FinePix F10は職場巡視に最適のデジカメ

産業医には、実際に従業員が仕事をしている現場の作業環境や、作業の安全性を点検する「職場巡視」という仕事があります。職場巡視を行うときにはデジタルカメラを記録を残し、報告書の作成などに役立てています。先日購入したFUJIFILMのFinePix F10は、この用途に非常に向いた、とても便利なデジタルカメラです。
 

■ 屋内でもフラッシュなしで明るい写真が撮れる

職場巡視の多くは工場やオフィスなどの屋内で行われます。

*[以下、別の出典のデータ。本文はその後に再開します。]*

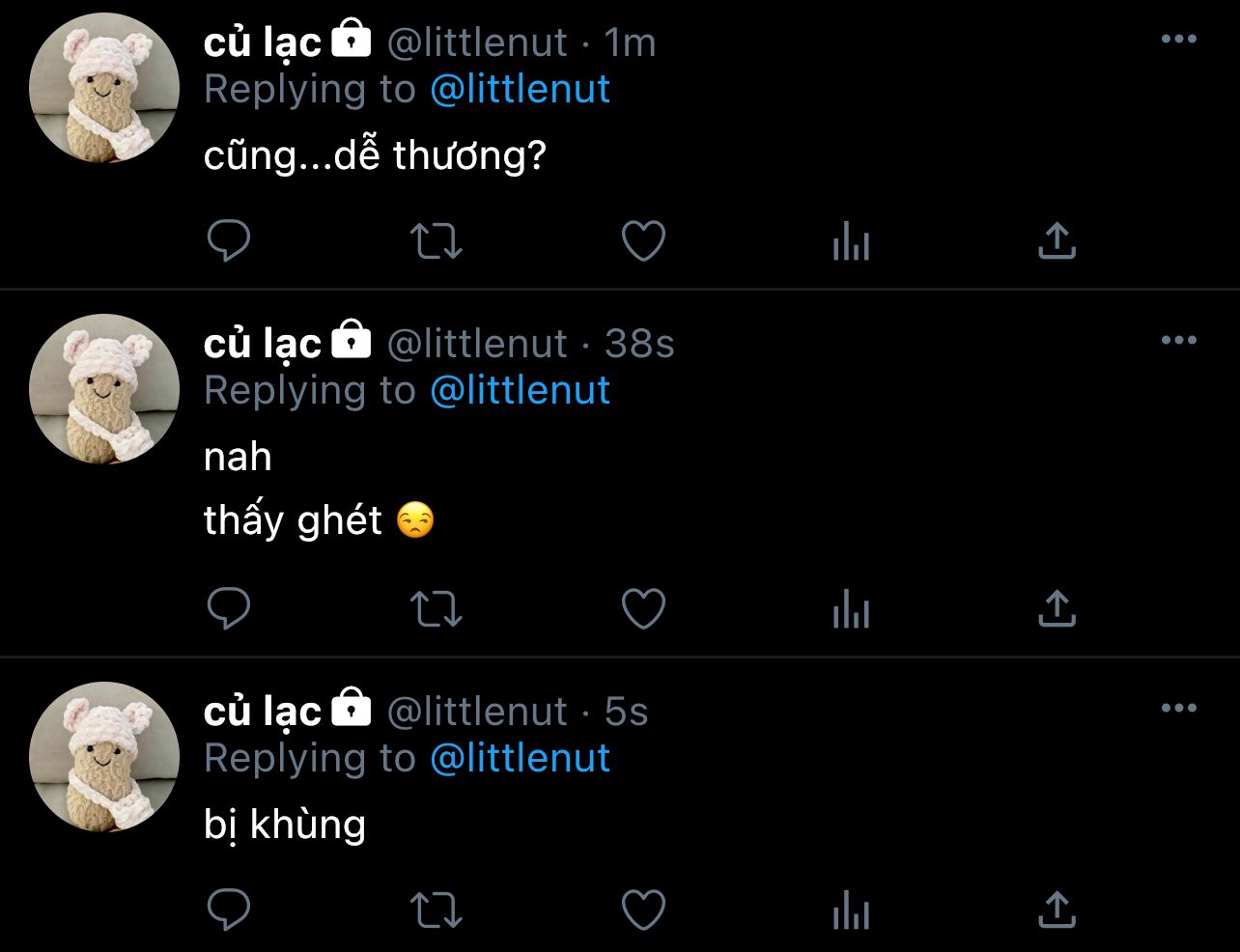Like the "nah thấy ghét" tweet

643,609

通常のコンパクトデジカメを使うと、屋内では暗い写真しか撮れません。かといって、あまりバシャバシャとフラッシュを光らせても作業のじゃまになります。FinePix F10はISO 800~1600の高感度で撮影できるので、屋内でも明るい写真を撮ることができます。

■ シャッタースピードが速いので手ぶれしない

フラッシュを使わずに屋内撮影をすると、通常のコンパクトデジカメではシャッタースピードが1/30~1/13秒と遅くなり、手ぶれを起こしてしまいます。その点、FinePix F10はフィルム感度が高いので、屋内でもシャッタースピードは1/120~1/60秒と速く、手ぶれを起こすことはまずありません。

■ バッテリーが長持ちする

1回の職場巡視で、多いときには200枚くらいの写真を撮ります。以前使っていたデジカメはバッテリーが小さく、職場巡視の終盤近くになるとバッテリー切れの警告が出ていました。FinePix F10は1回の充電で約500枚の撮影ができるので、いくつものフロアを一度に巡視するような時でも安心です。

■ 手ぶれ補正機能は意外と効果がない?

職場巡視のときには、現場担当者の説明を聞きながら、メモを取ったり質問をしたりしながら、短い時間であちこちをまわるため、落ち着いてシャッターを切ることはできません。手ぶれ補正機能は1~2mmのわずかな手ぶれには有効でも、大きな手ぶれを完全に補正することはできません。以前、光学手ぶれ補正機能のついたデジカメを使っていましたが、半分くらいの写真に手ぶれが残っていました。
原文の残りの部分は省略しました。